The character comedy and love story, set on Taiwan's southern coast, revolves around the forming of a local warm-up band to support a touring Japanese musician. It opened the Taipei Film Festival in June where it took the jury's top prize and audience award.
Cape No. 7 has a strong chance of becoming the highest grossing local film of 2008 in Taiwan. After ten days on release it has secured $287,000 in Taipei and $570,000 nationwide. Box office in its second weekend was 118% up on opening weekend numbers as the film became a local talking point.
The highest-grossing local film to date this year is Kevin Chu's Kung Fu Dunk which scored approximately $500,000 in Taipei. But the basketball action-comedy, which opened during Chinese New Year, saw its box office drop by 70% on its second weekend on release.
Following Kung Fu Dunk, Cape No. 7 is the second local film to secure a bank loan guaranteed by the Taiwan government. Director Wei raised half of the film's $1.6m budget from the loan for which he is only personally liable for 20% if the film does not break even.

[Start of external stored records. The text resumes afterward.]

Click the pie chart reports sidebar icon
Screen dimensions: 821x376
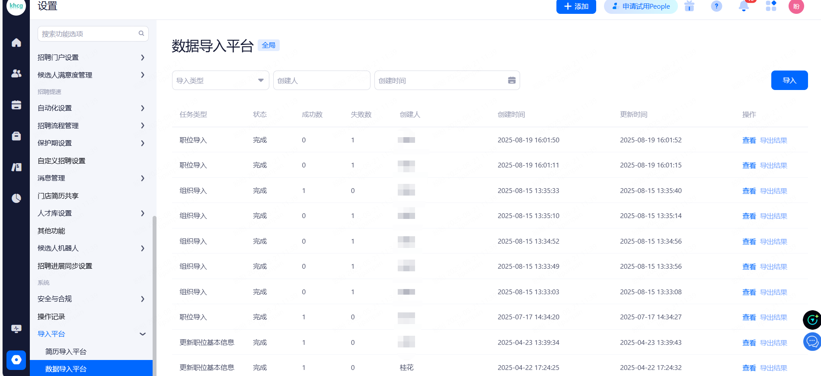coord(16,198)
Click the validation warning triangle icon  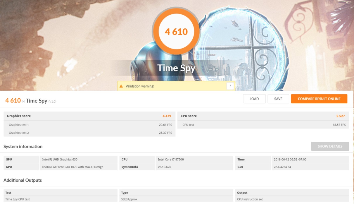click(121, 86)
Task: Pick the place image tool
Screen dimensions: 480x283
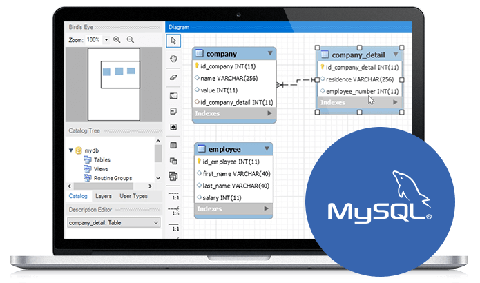Action: 173,127
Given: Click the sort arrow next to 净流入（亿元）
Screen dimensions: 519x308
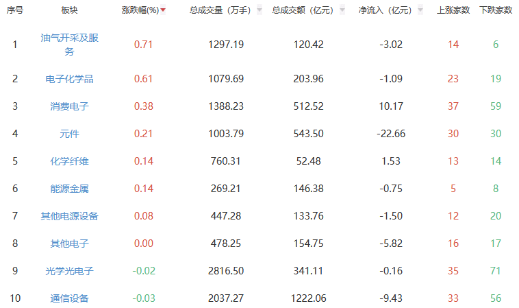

Cape No. 7 has received the support of superstar Jay Chou and veteran director Hou Hsiao-hsien who have urged local audiences to support the film. Chou acted in Kung Fu Dunk and directed fantasy romance Secret, the highest-grossing local film of 2007.
As part of an increasing trend for local films to work with US majors, Cape No. 7 is distributed by Good Day Films in partnership with the local office of Buena Vista. Another local film, Gilles Yang's Orz Boys, opens with the support of Warner Bros on Friday.
Cape No. 7 is scheduled to screen at festivals in Hawaii, Hong Kong and Pusan next month after premiering this weekend in Japan. Internationally, it is handled by Good Films Workshop who will launch sales of the film at Pusan's Asian Film Market.